### Texto mostrado
-- -- --

EL CURSO ESCOLAR – III GUERRA MUNDIAL (IV)

El colegio

El curso escolar comienza y casi nadie se da cuenta de todo lo que hay en juego. La incoherencia más absoluta campa a sus anchas en la vuelta al cole y el Estado despliega herramientas de control inimaginables hace tan solo seis meses. La campaña del miedo ejecutada al unísono por todos los medios de comunicación del sistema ha hecho su efecto. Nuestros niños y jóvenes acudirán obligados a los centros formativos y se someterán a medidas coercitivas e inspectoras que al comienzo del año habríamos considerado propias de Estados totalitarios. Nadie las toleraría sin el miedo convenientemente inoculado para justificarlas.

Todo adulto tiene prohibido en todo el territorio nacional poner un pie fuera de su domicilio sin portar mascarilla. No importa que haya distancia de seguridad. Si lo hace será sancionado y obligado a ponérsela. Y si se niega será detenido. Ningún adulto puede reunirse con más de diez personas. Aunque sean de su entorno cercano. Aunque sean familia o amigos. Si lo hacen, serán sancionados y obligados a disolverse. Y si se niegan serán detenidos.


El curso escolar, ¿suicida?

-- -- --

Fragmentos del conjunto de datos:
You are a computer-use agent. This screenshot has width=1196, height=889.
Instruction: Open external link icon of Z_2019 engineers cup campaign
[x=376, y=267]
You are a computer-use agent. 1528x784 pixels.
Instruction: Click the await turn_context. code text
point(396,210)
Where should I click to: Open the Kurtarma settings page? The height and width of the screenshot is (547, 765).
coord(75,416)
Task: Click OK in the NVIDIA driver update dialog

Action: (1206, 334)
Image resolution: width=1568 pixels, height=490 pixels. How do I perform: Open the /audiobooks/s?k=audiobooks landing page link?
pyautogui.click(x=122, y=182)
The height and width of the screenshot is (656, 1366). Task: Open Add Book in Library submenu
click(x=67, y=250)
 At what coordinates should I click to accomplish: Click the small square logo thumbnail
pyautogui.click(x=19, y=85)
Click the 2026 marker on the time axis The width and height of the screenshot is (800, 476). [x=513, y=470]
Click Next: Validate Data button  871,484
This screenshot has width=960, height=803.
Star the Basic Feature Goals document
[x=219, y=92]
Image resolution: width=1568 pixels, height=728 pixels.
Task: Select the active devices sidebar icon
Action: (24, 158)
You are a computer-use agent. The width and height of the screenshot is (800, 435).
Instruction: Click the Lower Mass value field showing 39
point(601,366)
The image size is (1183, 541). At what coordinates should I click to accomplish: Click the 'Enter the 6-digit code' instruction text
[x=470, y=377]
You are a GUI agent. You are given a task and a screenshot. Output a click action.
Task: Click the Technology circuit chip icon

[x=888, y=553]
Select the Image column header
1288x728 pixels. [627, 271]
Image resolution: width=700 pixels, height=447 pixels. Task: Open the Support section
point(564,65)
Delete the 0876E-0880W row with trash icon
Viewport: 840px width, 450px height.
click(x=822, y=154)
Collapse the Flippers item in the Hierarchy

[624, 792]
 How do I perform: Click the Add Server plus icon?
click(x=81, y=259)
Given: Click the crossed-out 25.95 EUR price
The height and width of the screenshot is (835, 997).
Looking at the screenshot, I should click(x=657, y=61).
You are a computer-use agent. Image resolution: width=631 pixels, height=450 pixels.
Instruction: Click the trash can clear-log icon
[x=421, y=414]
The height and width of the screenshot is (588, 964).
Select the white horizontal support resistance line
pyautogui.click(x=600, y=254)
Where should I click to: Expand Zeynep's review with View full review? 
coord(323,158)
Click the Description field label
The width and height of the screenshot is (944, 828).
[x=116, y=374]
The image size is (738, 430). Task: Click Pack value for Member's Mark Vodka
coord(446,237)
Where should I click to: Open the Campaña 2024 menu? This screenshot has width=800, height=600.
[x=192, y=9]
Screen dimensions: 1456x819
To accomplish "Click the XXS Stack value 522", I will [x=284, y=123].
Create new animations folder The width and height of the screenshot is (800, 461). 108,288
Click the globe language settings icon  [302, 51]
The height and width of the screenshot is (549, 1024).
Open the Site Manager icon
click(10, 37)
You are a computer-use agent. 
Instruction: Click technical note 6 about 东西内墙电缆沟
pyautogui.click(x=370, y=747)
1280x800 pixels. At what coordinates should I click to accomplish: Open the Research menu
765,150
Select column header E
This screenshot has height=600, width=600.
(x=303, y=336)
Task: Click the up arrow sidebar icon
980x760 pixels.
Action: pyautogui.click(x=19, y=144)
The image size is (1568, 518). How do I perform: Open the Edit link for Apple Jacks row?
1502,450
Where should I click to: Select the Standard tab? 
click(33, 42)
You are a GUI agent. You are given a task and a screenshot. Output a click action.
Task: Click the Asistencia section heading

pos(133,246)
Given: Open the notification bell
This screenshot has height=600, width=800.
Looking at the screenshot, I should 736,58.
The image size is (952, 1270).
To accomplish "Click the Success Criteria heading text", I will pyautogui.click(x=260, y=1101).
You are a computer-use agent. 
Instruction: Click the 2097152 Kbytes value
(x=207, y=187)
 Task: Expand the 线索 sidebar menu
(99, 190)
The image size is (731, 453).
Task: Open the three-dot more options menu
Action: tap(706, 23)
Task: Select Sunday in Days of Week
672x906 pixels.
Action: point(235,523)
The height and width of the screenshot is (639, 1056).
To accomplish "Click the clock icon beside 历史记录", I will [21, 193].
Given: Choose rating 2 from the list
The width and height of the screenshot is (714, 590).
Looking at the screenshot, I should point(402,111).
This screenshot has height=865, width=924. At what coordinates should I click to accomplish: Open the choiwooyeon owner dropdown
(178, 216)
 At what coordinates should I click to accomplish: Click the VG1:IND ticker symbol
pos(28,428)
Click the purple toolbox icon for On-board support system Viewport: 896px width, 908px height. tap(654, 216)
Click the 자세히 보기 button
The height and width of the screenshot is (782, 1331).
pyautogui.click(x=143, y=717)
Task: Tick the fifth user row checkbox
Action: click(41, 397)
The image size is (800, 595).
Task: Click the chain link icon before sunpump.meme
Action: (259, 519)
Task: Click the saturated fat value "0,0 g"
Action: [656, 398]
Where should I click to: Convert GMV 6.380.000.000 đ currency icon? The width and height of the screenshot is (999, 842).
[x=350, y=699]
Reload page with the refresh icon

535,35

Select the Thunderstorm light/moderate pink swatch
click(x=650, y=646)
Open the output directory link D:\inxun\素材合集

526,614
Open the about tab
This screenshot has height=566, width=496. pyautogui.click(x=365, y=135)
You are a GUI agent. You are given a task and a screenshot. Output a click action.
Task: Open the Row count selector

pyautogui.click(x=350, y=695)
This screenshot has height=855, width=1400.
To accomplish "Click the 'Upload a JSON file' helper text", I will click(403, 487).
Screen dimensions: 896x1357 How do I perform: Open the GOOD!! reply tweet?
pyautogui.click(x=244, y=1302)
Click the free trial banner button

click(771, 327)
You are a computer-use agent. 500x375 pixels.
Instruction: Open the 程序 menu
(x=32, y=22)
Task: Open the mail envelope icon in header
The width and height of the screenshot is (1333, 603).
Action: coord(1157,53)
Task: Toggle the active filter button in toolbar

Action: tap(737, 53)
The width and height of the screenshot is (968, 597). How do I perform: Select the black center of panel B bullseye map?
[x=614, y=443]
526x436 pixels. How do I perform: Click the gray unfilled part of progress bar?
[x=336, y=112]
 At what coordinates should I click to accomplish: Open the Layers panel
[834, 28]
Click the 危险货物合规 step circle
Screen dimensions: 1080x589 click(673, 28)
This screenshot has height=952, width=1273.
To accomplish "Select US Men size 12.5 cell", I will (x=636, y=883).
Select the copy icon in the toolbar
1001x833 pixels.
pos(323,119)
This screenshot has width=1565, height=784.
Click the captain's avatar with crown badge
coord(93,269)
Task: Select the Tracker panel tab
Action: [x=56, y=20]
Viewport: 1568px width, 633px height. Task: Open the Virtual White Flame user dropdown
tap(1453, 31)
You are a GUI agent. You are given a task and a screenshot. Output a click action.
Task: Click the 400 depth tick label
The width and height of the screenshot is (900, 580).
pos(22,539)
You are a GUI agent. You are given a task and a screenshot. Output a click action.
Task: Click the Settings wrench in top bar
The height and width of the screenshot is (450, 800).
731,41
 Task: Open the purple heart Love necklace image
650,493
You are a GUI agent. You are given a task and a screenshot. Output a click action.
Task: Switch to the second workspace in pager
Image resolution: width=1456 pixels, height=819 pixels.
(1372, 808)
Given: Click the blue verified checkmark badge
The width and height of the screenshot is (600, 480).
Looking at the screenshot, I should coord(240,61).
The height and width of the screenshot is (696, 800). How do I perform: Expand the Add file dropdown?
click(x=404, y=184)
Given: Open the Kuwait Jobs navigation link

-- -- --

### Qué debes hacer
A - Según el texto sobre el curso escolar, ¿con cuántas personas como máximo puede reunirse un adulto?
B - Copia el fragmento del texto sobre el curso escolar que empieza con "Todo adulto tiene" y termina después de "niegan serán detenidos.", y cambia "mascarilla" por "cubrebocas".

### Respuestas del ejercicio
A - Con diez personas como máximo.

B -
Todo adulto tiene prohibido en todo el territorio nacional poner un pie fuera de su domicilio sin portar cubrebocas. No importa que haya distancia de seguridad. Si lo hace será sancionado y obligado a ponérsela. Y si se niega será detenido. Ningún adulto puede reunirse con más de diez personas. Aunque sean de su entorno cercano. Aunque sean familia o amigos. Si lo hacen, serán sancionados y obligados a disolverse. Y si se niegan serán detenidos.